The New York Structural Biology Center (NYSBC) was formed in 1999 by a consortium of New York’s preeminent biomedical research institutions to address a common problem– how to stay abreast of latest-generation instrumentation required by world-class researchers and remain competitive nationally. The consortium’s objective was to provide advanced instrumentation in structural biology – a field concerned with the three-dimensional structure of proteins and nucleic acids. The NYSBC focused initially on magnetic resonance spectrometers (NMRs) and then added X-ray, electron microscopy and high-throughput protein production capabilities.

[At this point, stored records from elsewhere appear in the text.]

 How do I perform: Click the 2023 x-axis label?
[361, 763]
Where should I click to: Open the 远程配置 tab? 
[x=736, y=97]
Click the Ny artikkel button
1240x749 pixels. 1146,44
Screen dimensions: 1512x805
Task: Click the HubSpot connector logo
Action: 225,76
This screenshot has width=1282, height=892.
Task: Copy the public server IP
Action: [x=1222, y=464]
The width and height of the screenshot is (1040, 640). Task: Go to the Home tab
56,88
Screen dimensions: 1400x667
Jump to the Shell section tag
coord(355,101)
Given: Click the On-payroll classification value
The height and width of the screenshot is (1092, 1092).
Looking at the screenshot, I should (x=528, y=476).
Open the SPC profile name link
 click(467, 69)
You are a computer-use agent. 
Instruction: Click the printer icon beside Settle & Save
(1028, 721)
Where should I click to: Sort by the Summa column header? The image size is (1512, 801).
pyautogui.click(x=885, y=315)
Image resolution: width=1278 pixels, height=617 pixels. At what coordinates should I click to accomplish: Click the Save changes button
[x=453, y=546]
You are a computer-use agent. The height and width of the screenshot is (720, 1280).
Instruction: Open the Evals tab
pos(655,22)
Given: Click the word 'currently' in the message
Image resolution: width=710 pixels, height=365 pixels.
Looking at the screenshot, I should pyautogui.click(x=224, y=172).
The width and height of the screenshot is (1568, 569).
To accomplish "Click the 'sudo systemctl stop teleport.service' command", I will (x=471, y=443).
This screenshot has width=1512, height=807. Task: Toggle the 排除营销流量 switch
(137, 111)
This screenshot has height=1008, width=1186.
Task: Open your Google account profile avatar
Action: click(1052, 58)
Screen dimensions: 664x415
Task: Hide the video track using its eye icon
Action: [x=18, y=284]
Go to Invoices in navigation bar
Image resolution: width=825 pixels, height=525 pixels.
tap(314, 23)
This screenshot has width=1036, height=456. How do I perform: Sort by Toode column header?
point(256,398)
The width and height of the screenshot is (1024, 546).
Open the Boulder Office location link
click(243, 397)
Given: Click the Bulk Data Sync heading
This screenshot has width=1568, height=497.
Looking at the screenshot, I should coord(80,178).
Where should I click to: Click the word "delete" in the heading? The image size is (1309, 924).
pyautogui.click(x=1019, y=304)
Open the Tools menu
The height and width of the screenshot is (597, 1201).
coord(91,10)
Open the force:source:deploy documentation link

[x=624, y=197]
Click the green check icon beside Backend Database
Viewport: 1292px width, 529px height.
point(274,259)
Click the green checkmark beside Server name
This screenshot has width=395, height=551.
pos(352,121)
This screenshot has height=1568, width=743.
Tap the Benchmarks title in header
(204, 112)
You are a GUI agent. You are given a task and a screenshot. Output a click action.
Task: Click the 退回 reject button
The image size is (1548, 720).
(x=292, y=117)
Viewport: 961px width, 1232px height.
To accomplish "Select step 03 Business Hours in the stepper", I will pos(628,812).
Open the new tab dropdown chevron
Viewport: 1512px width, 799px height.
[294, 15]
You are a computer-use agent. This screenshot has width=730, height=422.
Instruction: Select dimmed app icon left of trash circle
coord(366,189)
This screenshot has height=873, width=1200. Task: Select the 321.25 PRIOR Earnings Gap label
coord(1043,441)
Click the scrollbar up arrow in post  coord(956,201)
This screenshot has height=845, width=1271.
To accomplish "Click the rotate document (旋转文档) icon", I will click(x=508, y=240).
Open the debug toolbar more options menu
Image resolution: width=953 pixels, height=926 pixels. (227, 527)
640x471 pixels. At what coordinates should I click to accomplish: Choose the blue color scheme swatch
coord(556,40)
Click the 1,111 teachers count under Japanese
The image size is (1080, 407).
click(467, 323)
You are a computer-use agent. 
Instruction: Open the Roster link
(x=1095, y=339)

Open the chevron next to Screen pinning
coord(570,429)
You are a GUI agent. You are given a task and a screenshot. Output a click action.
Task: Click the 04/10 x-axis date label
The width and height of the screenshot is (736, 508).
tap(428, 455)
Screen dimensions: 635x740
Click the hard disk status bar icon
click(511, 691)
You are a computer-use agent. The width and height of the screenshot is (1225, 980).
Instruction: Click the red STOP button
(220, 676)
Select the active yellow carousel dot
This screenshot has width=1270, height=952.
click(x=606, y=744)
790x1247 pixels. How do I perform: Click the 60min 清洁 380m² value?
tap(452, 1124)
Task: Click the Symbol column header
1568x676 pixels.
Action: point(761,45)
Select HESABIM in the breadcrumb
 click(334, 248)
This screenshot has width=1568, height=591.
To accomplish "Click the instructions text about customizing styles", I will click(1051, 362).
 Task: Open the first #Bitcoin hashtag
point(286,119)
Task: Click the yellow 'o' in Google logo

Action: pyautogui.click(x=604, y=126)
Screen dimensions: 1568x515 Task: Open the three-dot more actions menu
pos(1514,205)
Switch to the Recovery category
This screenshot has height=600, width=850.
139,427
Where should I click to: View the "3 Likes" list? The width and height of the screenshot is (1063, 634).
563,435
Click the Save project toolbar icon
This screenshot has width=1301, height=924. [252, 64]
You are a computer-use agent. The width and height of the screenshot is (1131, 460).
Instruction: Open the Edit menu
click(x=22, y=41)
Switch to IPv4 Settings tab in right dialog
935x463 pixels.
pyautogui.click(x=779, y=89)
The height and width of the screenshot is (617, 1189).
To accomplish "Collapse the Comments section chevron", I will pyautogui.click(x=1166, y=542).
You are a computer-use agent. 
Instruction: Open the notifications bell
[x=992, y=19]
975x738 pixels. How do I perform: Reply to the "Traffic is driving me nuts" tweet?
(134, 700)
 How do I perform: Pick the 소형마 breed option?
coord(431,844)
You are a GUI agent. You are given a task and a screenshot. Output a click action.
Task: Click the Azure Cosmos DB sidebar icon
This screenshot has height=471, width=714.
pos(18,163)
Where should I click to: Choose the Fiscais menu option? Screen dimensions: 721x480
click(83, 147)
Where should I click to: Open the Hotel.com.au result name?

Building and Expanding NYSBC
In 2002, the NYSBC opened at 89 Convent Avenue on the campus of the City College of New York, with four high-field NMRs at 800MHz. Subsequent grant awards enabled the purchase two more NMRs at 900 MHz and expansion of the original 22,000 s.f. facility (Phase 1) with a new 12,000 s.f. wing (Phase 2).
An opportunity arose in 2003, when the Howard Hughes Medical Institute offered the X4A beamline for X-Ray Crystallography at the National Synchrotron Light Source at the Brookhaven National Laboratory to NYSBC. NYSBC assumed ownership and operation of X4A in Sept. 2003; a second beamline, X4C, was since brought on line.
A major grant from the New York Office of Science Technology and Academic Research (NYSTAR), enabled the NYSBC to create a cryo-electron microscopy program with the purchase of three state-of-the-art microscopes and the construction of another 8,000 s.f. wing (Phase 3).
With advanced research resources in all three areas of structural biology, the NYSBC unique facilities, strategically positioned to make major advances in this important field.
Today, NYSBC continues to expand with new state-of-the art equipment in the fields of NMR, X-ray crystallography, electron microscopy and protein production. What began as an experiment in local cooperation has proven to be a successful competitive strategy enabling the NYSBC to become a world center for structural biology.